McLean had to invest heavily to develop his initiative, become a shipowner and adapt his vessels to carry out the first containerized cargo transport between New York and Houston in 1956. But in doing so he created a radically new and disruptive market segment that has had a worldwide economic impact and has been the basis for the globalization of the economy.

A more recent and more local example may be the Spanish investment fund Ports 4.0, driven by Puertos del Estado, is a clear example. This is a public investment fund to which all the country's port authorities contribute 1% of their turnover, which is then invested in competitive calls for ideas, pre-commercial projects and commercial projects.

This fund has financed more than 120 ideas and projects since its creation in 2020 and is a success story in port innovation financing. Today it has no competition in Spain and, in fact, has created barriers to entry: it will be difficult to develop a public investment fund if there is already one financially endowed at the state level and with great success in participation.

One of the advantages of white innovation is that it establishes spaces for collaboration between port agents that would otherwise compete with each other (FP/IA).

White innovation in ports

We can consider collaborations with universities carried out by port companies as white innovation. Also the participation in projects subsidized by European programs such as Horizon Europe. One of the advantages of white innovation is that it establishes spaces for collaboration between port agents who would otherwise compete with each other.

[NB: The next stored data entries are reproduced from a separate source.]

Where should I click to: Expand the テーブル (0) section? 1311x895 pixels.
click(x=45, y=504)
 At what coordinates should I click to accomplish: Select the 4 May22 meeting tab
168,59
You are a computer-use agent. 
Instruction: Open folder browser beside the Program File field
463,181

This white innovation, in contrast to red innovation, opens up possibilities for collaboration between ports or between port agents that normally compete with each other. Projects of the Horizon Europe program such as PIONEERS or MAGPIE or of the Connecting Europe Facility program such as EALING involve numerous port authorities.

It is much more difficult to find examples of golden innovation in the maritime-port sector, because it is a very unstable framework that will quickly evolve to red or, hopefully, to blue (FP/IA).

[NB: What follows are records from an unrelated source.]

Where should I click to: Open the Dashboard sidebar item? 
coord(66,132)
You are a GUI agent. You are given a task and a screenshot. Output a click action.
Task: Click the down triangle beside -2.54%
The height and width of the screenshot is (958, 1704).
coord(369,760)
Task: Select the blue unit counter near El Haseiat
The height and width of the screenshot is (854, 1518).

Golden innovation in port authorities

It is much more difficult to find examples of golden innovation, since, as already mentioned, it is a very unstable framework that will quickly evolve to red or, hopefully, blue. One possible case, albeit taken with a grain of salt, would be this own innovation blog, PierNext. It was created in 2018 as an attempt to disseminate innovative port knowledge, although there was no plan to obtain an economic return for such dissemination. The expectations were to have a few hundred monthly connections. In practice, today, with about 8,000 monthly accesses on average and with a global impact, the success has exceeded the best forecasts and there are no other similar alternatives in our environment developed by other port authorities.

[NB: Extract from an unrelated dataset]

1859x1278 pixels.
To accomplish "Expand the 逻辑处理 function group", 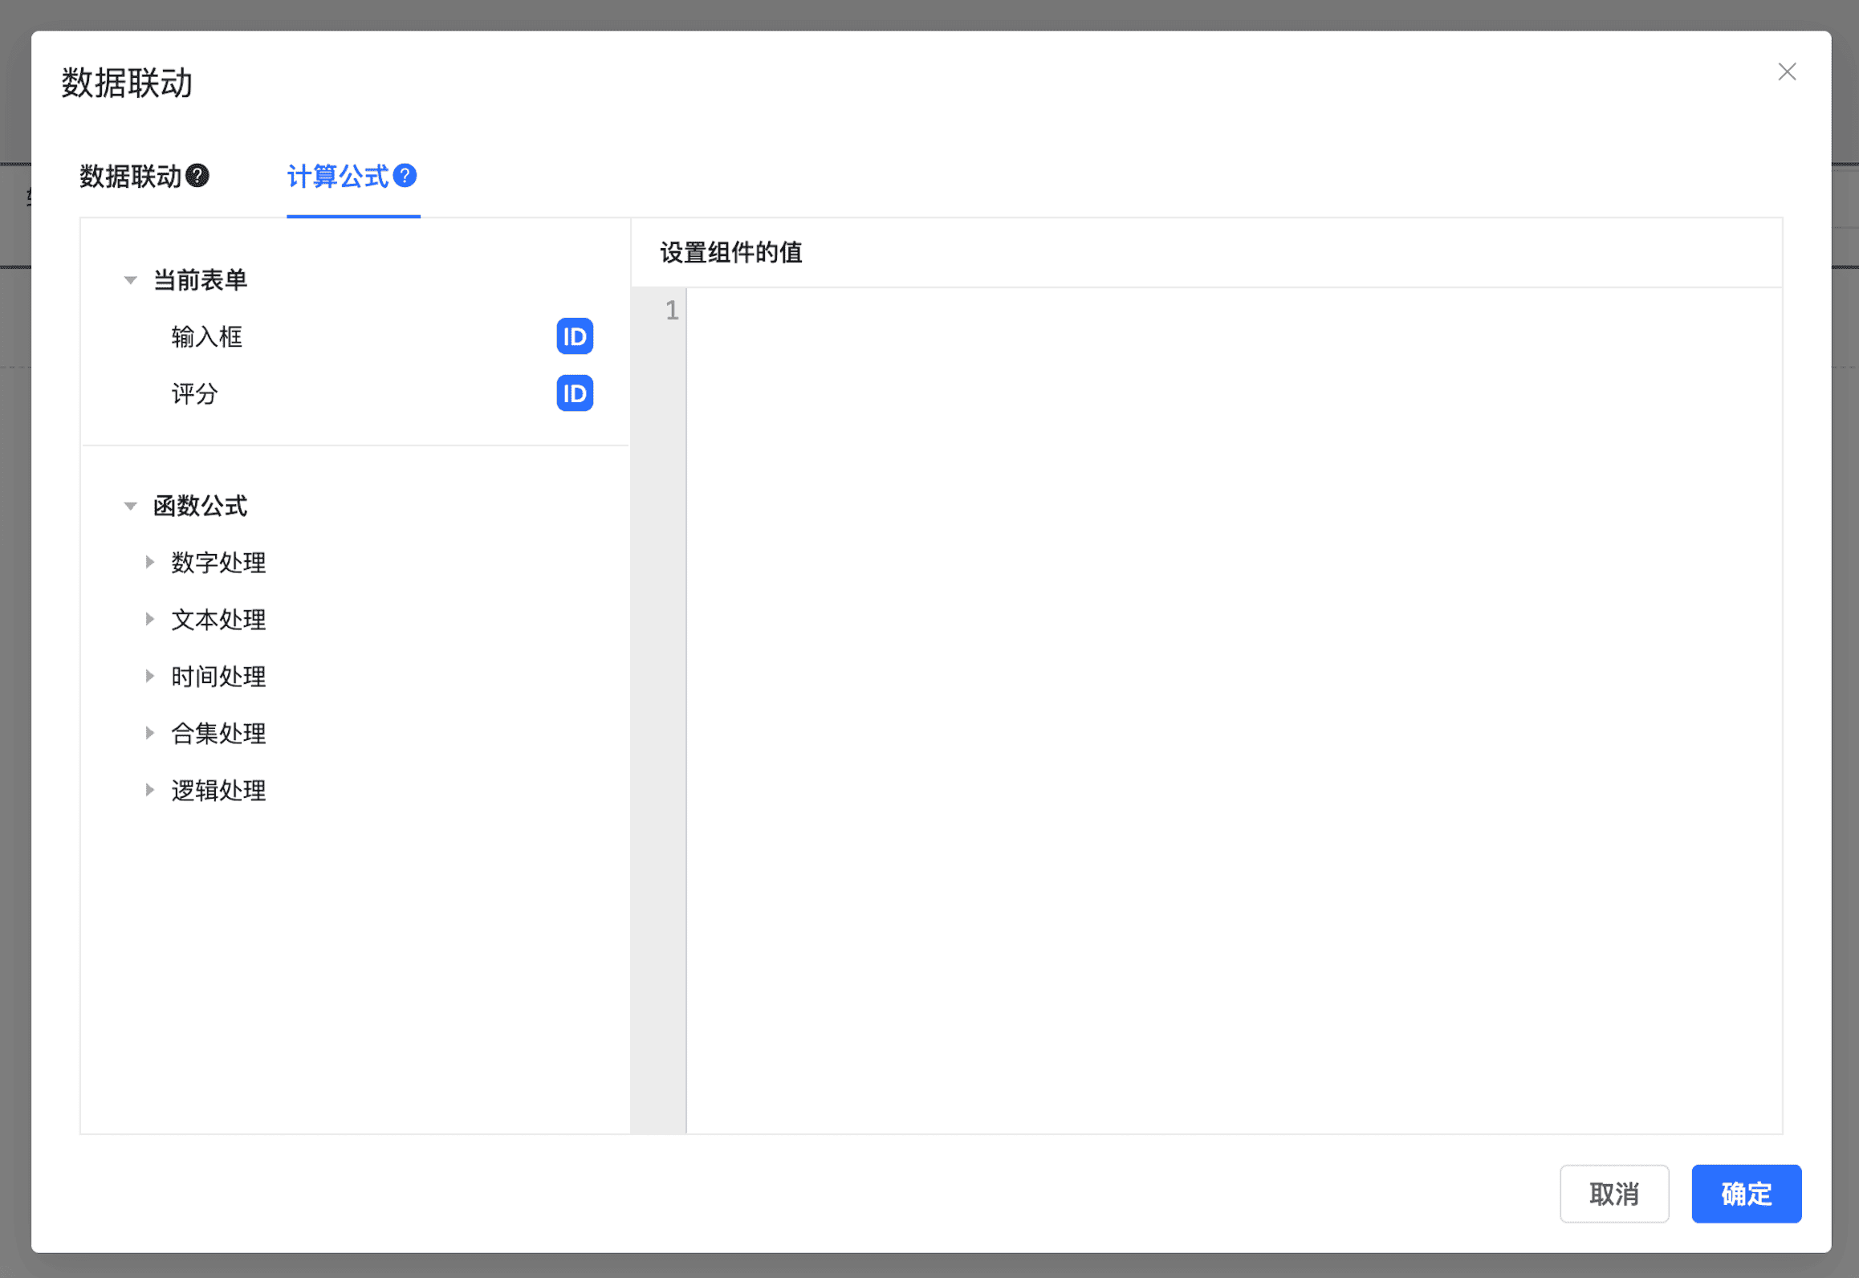I will [149, 790].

However, if it were to be considered as a business with economic returns, since the barriers to entry are minimal (creating a blog is very simple), we would begin to compete in a red ocean with a multitude of similar initiatives.

In any case, the maritime port sector is quite in need of innovation, so rather than focusing on a specific color, perhaps we should broaden our palette of colors and develop new models that allow us to move forward in terms of technology and business models.